• [Work to be completed]: All lines with the word "target" must be pulled from the entries below.

#### Records provided

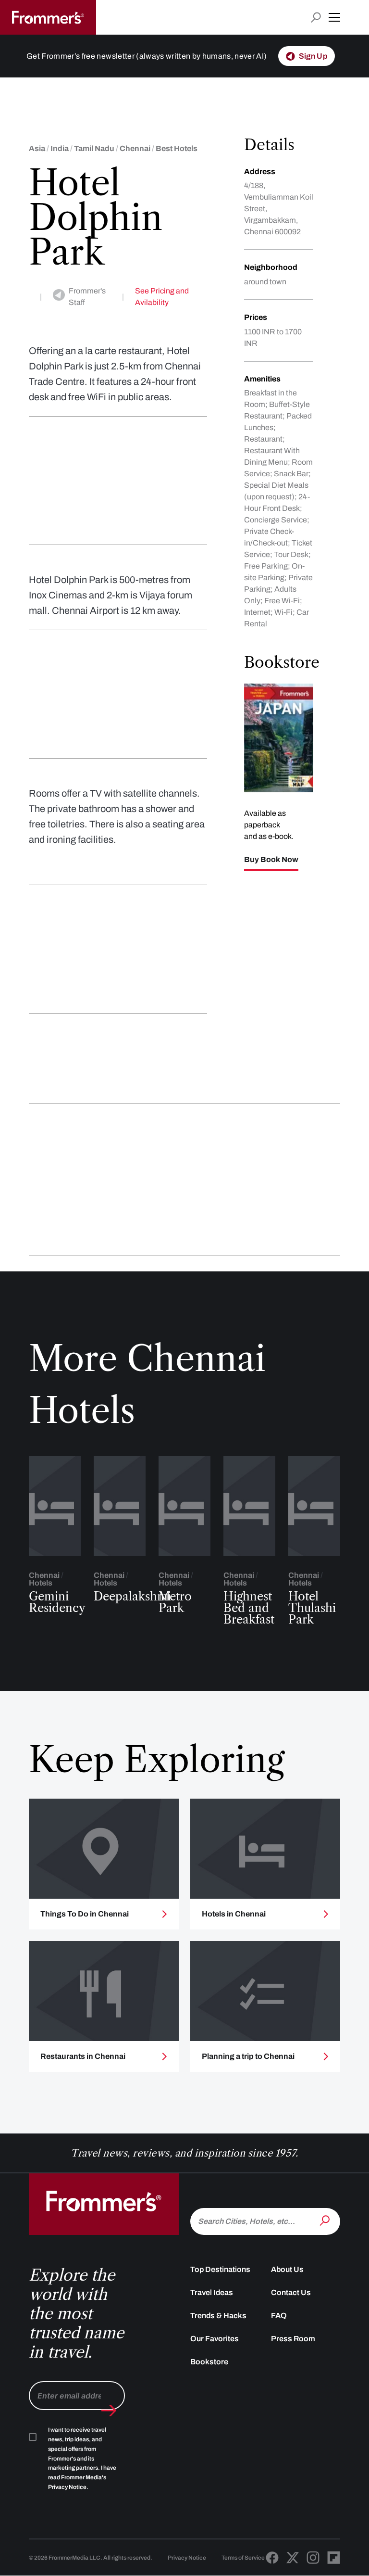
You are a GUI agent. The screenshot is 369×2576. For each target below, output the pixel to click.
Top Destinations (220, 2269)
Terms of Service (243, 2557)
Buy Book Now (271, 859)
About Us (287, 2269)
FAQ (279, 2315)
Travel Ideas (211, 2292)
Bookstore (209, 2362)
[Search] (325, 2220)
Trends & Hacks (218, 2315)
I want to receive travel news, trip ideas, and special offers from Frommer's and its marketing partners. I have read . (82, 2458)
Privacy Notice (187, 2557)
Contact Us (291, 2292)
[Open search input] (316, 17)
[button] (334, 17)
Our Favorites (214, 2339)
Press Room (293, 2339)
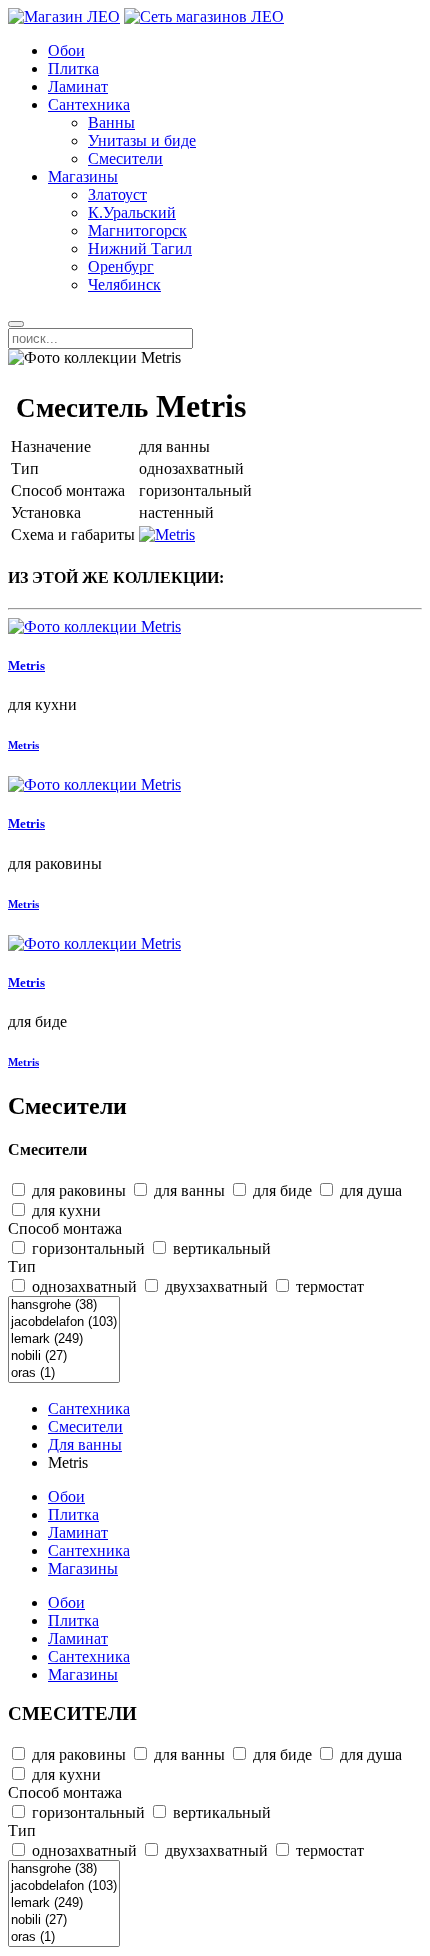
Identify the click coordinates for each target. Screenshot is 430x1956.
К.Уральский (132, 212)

########

• [Response area]:
You are a GUI agent. The screenshot is 369×2576. For each target below, output the pixel to click.
Identify the click coordinates for each target. Screenshot is 430x1956.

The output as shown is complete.